→ THE TASK
Can you return the entries from the line containing "The image size is (1280, 720)." through the line containing "tap(1042, 526)", copied character for character, and nothing else?

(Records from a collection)
>>>
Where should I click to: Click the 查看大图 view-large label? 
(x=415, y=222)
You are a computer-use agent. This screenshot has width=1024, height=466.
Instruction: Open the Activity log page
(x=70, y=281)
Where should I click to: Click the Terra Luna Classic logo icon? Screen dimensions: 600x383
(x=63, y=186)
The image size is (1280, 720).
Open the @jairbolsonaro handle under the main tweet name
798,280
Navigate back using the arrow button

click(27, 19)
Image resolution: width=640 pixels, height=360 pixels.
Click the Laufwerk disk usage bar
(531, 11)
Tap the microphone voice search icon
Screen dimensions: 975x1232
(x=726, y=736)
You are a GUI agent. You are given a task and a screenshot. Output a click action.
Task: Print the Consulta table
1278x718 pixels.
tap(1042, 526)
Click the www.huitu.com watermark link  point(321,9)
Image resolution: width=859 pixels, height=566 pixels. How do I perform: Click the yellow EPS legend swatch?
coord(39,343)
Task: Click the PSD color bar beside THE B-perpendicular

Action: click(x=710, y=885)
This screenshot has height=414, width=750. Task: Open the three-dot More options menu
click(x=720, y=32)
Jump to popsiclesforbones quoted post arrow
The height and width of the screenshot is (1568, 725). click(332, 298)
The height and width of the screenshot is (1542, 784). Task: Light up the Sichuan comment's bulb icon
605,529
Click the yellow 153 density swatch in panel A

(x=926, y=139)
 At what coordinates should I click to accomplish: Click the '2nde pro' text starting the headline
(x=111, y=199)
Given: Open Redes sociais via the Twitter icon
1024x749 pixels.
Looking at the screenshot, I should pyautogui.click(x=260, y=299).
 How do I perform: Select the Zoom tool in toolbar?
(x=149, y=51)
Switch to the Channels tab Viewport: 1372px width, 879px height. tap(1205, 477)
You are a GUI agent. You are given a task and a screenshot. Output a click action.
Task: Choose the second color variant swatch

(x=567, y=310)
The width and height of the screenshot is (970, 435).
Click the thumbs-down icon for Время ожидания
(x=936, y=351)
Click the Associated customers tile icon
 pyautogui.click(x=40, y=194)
<<<
→ RESPONSE TO THIS TASK
The image size is (1280, 720).
Open the @jairbolsonaro handle under the main tweet name
798,280
Navigate back using the arrow button

click(27, 19)
Image resolution: width=640 pixels, height=360 pixels.
Click the Laufwerk disk usage bar
(531, 11)
Tap the microphone voice search icon
Screen dimensions: 975x1232
(x=726, y=736)
You are a GUI agent. You are given a task and a screenshot. Output a click action.
Task: Print the Consulta table
1278x718 pixels.
tap(1042, 526)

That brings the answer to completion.